In the 1920s, Wu Kung-tsao served first as an infantry officer in the Thirteenth Brigade of the Nationalist army until 1929, then later as a martial art instructor for the Hunan Martial Arts Training Centre as well as an instructor for the famous Ching Wu martial art school. During the 1930s, he wrote a well-known commentary on the classic writings in 40 chapters on tai chi that his grandfather had inherited from Yang Banhou. His commentary (including the original 40 chapters) was published as Wujia Taijiquan (吳家太極拳 (Wu-Family Tai Chi)), also known by English speakers as The Gold Book because of the colour of its cover. In 1937, he established his family's first school in Hong Kong. In addition to his teaching and literary contributions to the art, Wu Kung-tsao became known as a specialist in the neigong aspect of tai chi training, both for martial purposes and for therapeutic interventions along the lines of traditional Chinese medicine.

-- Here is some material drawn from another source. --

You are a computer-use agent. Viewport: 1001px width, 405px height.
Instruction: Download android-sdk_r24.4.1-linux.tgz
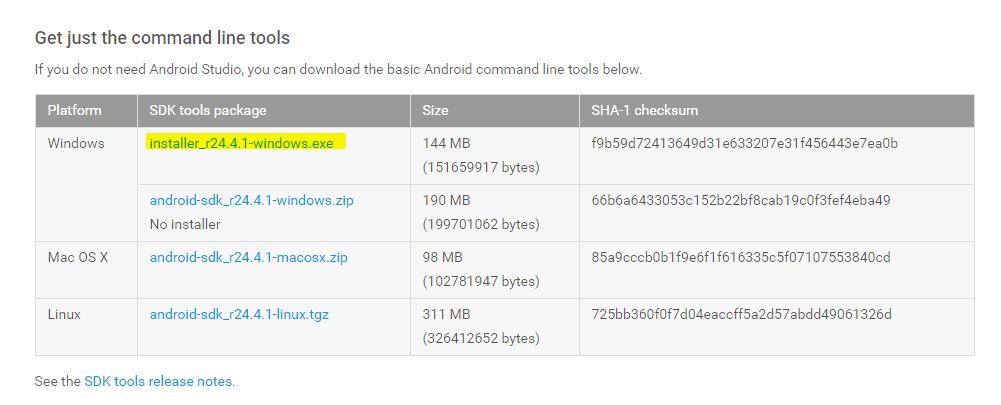point(239,314)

Wu Kung-tsao stayed on the mainland after the Chinese Communist Revolution in 1949. During and for a short time after the Cultural Revolution of 1966-1976 he was imprisoned by the Red Guards due to his history as a Nationalist military officer, a traditional Confucian scholar and Taoist teacher as well as a hostage to ensure the "good behaviour" of the rest of his family who were at the time living in Shanghai and Hong Kong. He was routinely tortured while a prisoner but was finally released in 1979, when he moved again to Hong Kong.

Wu Kung-tsao's second son Wu Daxin was also known as an expert martial artist and teacher who became the senior instructor of the Wu family schools internationally from 2001 until 2005.

==Generational senior instructors of the Wu family==
1st Generation

Wu Quanyou (1834–1902), who learned from Yang Luchan and Yang Banhou, was senior instructor of the family from 1870-1902.

2nd generation

His oldest son, Wu Jianquan (1870–1942), was senior from 1902-1942.

3rd Generation

His oldest son, Wu Gongyi (1900–1970) was senior from 1942-1970.

Wu Gongyi's younger brother, Wu Kung-tsao (1903–1983), was senior in mainland from 1970-1983.

Wu Gongyi's younger sister, Wu Yinghua (1907–1997), was senior in mainland from 1983-1997.

4th Generation
Wu Gongyi's eldest son, Wu Tai Kwai (1923-1972) was senior in Hong Kong and overseas from 1970-1972

Wu Gongyi's second son, Wu Tai Chai (1926-1993) was senior in Hong Kong and overseas from 1972-1993

Wu Gongyi's daughter, Wu Yanxia (1930–2001) was senior in Hong Kong and overseas from 1997-2001.

Wu Kung-tsao's son, Wu Daxin (1933–2005), was senior in Hong Kong and overseas from 2001-2005.

5th Generation

The current senior instructor of the Wu family is Wu Ta-Kwai's son Wu Kwong-yu ("Eddie Wu", born 1946).

Note: the above names of those who lived in Hong Kong have official English names in their legal document as above, and they followed the official dialect in Hong Kong, Cantonese, they are not same as those in pinyin system of putonghua. eg, you have Bruce Lee Siu Lung, and NOT Bruce Li Xiaolong.

The corresponding table is Wu Gongyi = officially NG KUNG YI Wu Gongzao, officially NG KUNG CHO (when he stayed in Hong Kong) Wu Dakui, officially NG TAI KWAI Wu Dacai NG TAI CHAI Wu Daxin NG TAI SUN Wu Yanxia NG NGAN HA

Note there was a period before mainland open up, there were time when both mainland and HK+overseas operate independently.